«Imbruniva rapidamente. Un leggero rosso di sera che per un po’ aveva animato il cielo uniformemente coperto era già impallidito, e nella natura regnava quello stato di transizione scialbo, esanime, triste, che precede l’immediato calare della notte». In questa dispensa del corso di Filosofia teoretica dell’a.a. 2016-2017, Paolo Spinicci parte dalla descrizione del cielo che segna l’arrivo di Hans Castorp al sanatorio di Davos per sviluppare un’indagine filosofica sulle proprietà espressive.

Il mondo ci appare così: non abbiamo semplicemente esperienza delle cose così come sono e degli eventi che accadono nella loro obiettiva fattualità, ma siamo fin da principio immersi in un mondo che ci sembra rispondere ai nostri bisogni espressivi. Quando sta per sopraggiungere un temporale il cielo ci sembra cupo e minaccioso e quando il vento fischia tra le case e tra gli alberi ci stringiamo tra le spalle come se udissimo un lamento indecifrabile: è così che percepiamo queste cose e da un punto di vista descrittivo è difficile negare non soltanto l’immediatezza di simili esperienze, ma anche la loro piega obiettiva.

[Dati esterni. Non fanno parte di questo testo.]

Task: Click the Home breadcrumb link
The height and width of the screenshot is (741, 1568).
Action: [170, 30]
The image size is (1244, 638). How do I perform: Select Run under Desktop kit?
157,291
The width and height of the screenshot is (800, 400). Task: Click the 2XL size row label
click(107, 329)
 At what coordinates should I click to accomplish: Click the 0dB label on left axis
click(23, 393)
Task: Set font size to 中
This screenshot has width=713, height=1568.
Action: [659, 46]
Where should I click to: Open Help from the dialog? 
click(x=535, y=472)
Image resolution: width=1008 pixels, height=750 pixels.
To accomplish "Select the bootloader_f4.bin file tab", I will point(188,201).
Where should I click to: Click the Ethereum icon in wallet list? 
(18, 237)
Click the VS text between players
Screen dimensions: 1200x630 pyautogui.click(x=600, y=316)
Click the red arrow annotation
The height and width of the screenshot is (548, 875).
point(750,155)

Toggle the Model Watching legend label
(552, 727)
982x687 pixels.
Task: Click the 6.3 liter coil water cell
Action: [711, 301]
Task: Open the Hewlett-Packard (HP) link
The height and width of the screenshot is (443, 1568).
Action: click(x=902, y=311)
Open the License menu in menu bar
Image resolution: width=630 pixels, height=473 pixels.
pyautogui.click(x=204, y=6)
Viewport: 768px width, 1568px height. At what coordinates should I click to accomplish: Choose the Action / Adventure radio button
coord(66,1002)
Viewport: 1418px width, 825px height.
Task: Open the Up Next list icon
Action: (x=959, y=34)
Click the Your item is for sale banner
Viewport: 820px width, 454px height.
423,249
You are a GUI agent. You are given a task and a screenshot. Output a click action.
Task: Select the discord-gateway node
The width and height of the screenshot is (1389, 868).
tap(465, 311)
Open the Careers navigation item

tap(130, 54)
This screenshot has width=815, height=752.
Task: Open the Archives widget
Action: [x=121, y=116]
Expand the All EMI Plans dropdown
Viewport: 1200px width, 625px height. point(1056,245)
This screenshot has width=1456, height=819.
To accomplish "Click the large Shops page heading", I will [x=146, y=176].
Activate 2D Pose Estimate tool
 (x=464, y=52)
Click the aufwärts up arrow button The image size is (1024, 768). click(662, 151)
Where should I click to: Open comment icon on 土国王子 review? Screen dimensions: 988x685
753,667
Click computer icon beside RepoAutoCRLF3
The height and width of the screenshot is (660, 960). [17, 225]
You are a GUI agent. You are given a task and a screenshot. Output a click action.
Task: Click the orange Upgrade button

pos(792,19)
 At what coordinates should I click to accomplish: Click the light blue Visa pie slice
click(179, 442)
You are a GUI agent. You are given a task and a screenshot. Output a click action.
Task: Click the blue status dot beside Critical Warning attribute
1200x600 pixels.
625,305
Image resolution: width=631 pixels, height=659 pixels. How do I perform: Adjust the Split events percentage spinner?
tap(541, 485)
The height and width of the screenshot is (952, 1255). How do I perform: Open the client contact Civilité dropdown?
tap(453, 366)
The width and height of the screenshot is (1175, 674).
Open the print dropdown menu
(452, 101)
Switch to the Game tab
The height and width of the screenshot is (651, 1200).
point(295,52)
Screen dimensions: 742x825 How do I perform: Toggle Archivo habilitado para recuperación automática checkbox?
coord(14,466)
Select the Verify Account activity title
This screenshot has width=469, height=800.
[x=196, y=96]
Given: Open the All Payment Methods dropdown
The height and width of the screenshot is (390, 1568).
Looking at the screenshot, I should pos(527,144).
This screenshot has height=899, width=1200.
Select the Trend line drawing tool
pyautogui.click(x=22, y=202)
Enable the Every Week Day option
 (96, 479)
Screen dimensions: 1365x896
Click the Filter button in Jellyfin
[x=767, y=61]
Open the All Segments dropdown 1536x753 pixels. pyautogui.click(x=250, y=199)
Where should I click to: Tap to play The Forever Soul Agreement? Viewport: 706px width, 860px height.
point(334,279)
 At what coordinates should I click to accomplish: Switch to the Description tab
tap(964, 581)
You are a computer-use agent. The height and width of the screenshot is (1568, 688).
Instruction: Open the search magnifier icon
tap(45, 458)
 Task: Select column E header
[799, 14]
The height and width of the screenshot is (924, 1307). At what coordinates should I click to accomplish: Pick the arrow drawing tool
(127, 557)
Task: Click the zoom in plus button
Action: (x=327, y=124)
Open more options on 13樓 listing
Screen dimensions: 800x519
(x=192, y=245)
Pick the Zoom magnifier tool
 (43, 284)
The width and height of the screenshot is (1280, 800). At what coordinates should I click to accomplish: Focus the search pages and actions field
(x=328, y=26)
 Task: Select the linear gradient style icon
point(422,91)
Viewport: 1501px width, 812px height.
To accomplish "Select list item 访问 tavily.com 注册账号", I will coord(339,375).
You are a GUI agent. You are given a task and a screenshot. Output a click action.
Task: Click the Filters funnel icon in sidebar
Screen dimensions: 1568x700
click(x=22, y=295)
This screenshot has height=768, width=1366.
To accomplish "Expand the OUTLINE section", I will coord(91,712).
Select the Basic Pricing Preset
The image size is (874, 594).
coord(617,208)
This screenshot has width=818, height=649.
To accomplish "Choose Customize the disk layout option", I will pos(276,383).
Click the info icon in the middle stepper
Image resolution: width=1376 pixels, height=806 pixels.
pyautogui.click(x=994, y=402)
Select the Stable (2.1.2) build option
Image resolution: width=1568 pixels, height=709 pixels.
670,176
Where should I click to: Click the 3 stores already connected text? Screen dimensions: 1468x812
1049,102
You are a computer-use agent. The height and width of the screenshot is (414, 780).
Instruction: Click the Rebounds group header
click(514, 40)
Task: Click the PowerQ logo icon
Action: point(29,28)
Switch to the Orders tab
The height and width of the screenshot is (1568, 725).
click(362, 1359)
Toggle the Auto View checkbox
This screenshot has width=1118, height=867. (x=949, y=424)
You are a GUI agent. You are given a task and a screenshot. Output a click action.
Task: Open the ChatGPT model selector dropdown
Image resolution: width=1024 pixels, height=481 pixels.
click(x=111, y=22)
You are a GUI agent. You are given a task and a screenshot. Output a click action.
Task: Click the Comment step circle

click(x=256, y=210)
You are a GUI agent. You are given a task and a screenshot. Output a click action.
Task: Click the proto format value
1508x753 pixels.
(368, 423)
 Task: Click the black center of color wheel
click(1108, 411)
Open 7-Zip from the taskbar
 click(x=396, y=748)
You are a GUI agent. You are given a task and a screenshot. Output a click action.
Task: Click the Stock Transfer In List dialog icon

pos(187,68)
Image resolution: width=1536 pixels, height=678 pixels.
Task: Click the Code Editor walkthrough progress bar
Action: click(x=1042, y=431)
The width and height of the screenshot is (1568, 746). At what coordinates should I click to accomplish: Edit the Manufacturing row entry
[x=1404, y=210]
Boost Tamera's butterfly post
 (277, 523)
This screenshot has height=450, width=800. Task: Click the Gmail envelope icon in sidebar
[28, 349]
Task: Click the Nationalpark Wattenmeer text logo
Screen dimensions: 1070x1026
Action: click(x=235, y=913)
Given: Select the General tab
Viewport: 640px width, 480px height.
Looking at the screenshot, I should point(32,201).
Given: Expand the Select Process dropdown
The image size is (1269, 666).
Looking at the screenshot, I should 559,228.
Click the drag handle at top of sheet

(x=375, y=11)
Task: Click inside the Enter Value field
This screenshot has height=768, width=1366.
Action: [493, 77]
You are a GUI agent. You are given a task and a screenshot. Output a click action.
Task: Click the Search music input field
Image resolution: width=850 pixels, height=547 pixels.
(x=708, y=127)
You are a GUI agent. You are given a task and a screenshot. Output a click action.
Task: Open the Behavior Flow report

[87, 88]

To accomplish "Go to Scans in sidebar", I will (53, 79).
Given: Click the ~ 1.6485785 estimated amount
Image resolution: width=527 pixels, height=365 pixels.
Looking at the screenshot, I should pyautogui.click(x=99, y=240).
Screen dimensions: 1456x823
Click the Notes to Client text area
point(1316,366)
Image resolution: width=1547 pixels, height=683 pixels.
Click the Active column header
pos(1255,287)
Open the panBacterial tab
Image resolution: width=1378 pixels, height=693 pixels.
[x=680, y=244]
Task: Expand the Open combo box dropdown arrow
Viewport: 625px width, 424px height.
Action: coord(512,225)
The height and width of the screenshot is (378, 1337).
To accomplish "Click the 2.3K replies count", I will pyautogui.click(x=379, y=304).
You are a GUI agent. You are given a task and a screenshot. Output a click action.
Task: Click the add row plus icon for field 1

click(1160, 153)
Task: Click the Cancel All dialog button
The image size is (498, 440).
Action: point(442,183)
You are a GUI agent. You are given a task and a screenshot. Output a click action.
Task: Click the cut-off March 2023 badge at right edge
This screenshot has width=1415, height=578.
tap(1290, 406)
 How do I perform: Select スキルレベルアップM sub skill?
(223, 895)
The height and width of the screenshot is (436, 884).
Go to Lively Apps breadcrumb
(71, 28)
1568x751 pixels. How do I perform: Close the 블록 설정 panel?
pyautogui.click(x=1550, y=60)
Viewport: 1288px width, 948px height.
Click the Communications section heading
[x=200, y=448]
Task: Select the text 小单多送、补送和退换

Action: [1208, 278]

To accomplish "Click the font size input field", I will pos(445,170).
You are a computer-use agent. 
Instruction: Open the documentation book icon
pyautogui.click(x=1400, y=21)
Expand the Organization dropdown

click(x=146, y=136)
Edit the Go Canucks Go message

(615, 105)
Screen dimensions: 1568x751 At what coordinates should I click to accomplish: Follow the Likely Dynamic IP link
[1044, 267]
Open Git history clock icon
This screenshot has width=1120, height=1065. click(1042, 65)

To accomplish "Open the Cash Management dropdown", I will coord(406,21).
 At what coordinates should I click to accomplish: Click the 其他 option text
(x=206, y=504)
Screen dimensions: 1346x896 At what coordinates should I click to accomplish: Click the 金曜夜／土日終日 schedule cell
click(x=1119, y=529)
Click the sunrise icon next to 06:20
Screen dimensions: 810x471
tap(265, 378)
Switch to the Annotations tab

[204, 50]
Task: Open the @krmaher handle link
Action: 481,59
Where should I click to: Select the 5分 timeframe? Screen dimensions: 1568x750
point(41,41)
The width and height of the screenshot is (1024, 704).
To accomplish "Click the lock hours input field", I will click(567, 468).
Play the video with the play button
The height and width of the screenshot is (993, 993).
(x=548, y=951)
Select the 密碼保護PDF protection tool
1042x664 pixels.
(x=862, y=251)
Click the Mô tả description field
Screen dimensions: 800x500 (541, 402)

È là, nelle cose e negli eventi cui assistiamo, che ci sembra di trovare una molteplicità di manifestazioni espressive che non dobbiamo fare altro che constatare.

Attraverso un’esposizione e una critica sia delle teorie soggettivistiche, sia degli approcci oggettivistici, queste lezioni giungono a proporre una via differente, caratterizzata dal prendere sul serio la tesi secondo la quale – per tornare al nostro esempio – ad essere malinconico non è il sole al tramonto, ma lo spettacolo del tramonto del sole, il suo manifestarsi allo sguardo di uno spettatore.